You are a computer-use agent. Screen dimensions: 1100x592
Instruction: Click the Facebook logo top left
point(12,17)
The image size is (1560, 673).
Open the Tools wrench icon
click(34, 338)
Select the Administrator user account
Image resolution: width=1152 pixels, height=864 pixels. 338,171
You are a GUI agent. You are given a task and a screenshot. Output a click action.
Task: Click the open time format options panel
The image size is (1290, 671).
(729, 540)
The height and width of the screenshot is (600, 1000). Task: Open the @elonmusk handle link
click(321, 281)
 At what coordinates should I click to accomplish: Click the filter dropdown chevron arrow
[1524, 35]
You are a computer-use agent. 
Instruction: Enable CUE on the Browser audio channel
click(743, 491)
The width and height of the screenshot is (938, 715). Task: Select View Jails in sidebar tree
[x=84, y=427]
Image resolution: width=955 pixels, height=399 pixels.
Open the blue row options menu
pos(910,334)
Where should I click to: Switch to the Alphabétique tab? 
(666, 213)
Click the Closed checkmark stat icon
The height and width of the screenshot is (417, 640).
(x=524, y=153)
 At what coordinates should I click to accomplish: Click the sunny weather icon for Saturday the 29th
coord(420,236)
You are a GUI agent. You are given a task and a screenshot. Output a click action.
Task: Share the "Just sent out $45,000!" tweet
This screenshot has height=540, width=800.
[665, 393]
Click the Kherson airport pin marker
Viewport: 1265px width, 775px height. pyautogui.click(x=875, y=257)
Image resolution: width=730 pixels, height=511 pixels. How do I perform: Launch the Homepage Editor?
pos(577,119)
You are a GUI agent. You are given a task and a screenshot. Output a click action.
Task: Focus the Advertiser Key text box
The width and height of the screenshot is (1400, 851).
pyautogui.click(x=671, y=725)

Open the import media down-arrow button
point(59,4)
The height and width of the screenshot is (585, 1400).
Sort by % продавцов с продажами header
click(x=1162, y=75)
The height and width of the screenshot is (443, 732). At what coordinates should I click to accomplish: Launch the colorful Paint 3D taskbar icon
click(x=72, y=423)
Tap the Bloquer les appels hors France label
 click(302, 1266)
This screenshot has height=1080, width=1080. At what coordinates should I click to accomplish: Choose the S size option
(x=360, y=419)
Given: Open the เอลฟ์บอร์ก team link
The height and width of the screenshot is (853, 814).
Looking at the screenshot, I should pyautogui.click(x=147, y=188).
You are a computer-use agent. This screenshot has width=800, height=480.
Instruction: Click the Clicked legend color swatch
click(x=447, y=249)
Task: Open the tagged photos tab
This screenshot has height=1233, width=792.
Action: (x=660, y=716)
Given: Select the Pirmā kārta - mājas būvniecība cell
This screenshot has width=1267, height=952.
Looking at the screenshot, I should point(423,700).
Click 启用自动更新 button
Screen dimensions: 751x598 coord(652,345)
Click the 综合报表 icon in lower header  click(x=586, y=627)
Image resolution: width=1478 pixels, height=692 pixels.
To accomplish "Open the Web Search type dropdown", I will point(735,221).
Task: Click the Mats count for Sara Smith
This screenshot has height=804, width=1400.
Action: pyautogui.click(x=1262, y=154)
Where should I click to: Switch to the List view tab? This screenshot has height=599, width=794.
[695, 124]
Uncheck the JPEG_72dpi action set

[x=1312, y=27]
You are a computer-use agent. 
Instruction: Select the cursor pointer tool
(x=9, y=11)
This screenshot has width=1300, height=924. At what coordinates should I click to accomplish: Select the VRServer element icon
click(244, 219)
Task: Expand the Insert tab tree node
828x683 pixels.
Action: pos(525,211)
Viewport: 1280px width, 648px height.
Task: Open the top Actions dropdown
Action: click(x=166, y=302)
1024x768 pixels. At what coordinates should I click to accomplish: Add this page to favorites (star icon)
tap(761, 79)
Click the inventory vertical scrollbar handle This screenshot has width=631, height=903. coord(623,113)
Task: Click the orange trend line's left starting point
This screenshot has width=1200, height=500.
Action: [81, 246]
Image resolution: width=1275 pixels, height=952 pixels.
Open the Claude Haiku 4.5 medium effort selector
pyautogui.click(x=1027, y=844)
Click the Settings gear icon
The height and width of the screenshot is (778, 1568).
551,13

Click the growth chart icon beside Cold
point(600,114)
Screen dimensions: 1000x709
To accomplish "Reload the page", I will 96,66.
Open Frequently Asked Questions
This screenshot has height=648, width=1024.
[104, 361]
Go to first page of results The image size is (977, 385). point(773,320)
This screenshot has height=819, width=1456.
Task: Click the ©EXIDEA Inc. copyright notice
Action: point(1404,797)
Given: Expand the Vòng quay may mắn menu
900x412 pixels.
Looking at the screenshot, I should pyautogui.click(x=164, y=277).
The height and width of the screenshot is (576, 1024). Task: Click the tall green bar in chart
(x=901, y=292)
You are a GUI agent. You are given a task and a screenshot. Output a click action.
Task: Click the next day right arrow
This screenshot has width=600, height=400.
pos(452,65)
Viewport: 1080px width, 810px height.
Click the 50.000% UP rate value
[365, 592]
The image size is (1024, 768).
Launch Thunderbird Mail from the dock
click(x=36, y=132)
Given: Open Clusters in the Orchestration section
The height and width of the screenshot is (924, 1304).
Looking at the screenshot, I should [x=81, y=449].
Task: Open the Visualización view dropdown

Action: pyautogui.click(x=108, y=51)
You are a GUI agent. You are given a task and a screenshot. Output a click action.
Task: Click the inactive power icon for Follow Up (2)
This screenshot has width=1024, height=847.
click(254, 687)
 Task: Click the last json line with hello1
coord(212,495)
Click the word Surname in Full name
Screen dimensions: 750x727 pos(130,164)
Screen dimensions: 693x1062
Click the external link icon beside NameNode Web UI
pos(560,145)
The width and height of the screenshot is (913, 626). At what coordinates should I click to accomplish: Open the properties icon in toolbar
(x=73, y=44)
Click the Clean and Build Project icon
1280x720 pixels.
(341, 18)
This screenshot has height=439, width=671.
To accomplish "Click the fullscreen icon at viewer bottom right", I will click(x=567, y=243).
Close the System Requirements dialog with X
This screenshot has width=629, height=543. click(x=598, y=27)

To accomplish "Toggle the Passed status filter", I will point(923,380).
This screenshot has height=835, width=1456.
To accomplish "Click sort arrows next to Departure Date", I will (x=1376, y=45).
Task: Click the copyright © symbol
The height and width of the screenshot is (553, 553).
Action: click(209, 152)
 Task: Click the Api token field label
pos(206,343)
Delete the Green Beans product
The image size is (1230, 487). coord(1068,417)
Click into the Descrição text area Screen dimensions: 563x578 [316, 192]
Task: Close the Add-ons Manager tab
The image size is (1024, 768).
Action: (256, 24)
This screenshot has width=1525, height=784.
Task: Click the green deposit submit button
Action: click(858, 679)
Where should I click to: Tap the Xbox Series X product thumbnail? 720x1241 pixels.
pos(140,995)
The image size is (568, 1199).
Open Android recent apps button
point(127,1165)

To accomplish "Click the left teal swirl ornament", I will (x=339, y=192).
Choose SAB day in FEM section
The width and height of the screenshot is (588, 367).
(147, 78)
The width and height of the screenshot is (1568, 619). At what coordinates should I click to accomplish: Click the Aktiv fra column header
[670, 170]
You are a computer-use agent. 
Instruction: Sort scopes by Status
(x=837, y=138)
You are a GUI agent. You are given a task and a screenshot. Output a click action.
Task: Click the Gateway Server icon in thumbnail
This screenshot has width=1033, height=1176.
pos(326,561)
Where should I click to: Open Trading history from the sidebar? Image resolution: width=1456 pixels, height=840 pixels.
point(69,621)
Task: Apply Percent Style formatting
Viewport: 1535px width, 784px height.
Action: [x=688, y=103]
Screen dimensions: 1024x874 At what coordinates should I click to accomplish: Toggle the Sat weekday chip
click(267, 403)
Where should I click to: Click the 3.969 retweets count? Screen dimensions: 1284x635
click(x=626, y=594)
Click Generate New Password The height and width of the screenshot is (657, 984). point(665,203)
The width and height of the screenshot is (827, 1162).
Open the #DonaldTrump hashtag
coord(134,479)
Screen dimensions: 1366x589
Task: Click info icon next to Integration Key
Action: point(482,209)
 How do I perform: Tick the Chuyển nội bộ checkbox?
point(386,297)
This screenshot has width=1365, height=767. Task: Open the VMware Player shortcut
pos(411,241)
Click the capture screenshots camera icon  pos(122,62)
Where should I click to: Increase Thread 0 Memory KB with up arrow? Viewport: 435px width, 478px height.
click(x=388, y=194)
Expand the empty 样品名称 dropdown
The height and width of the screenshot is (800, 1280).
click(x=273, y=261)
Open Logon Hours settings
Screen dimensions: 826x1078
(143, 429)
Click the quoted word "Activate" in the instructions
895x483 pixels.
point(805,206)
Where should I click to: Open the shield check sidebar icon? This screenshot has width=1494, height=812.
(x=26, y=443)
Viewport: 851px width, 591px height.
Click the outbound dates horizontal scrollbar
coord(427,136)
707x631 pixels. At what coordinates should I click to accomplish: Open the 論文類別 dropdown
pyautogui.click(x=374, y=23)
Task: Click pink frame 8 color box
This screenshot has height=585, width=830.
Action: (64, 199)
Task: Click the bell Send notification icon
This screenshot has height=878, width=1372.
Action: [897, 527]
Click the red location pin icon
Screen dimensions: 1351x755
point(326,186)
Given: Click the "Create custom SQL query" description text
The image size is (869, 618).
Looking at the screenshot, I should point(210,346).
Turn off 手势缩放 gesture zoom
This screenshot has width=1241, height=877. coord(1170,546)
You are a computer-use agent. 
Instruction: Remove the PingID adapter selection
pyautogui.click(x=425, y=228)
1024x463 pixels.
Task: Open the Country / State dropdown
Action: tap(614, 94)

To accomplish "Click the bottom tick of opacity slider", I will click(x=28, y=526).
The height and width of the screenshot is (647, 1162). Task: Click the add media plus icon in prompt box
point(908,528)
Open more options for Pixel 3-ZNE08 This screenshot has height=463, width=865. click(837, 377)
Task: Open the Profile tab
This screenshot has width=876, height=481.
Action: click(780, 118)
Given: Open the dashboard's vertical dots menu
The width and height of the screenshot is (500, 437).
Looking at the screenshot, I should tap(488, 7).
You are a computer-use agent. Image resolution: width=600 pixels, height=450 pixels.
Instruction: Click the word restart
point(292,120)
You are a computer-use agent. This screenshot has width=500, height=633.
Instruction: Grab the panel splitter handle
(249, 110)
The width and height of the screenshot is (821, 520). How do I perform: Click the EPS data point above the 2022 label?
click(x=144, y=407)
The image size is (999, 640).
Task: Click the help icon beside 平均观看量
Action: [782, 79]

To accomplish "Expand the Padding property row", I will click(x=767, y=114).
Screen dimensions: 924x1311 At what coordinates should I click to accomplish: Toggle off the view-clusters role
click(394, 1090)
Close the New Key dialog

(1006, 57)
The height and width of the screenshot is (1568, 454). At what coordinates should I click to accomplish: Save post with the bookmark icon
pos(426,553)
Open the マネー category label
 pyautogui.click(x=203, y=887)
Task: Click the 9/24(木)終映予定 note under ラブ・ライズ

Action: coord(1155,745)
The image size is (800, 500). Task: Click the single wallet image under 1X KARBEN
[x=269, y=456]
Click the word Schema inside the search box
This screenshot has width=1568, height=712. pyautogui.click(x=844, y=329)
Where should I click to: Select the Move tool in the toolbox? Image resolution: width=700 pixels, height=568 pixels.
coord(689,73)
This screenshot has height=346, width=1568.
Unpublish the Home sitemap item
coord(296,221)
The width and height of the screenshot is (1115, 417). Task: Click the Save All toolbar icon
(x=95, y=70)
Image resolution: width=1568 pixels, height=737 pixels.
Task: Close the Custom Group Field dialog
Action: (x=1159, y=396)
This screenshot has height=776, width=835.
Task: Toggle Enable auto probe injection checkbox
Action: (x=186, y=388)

• • • • • • •

## Activity
Wherever a line in the data above holds the word "vertical", copy that line.

## Solution below
Click the inventory vertical scrollbar handle This screenshot has width=631, height=903. coord(623,113)
Given: Open the dashboard's vertical dots menu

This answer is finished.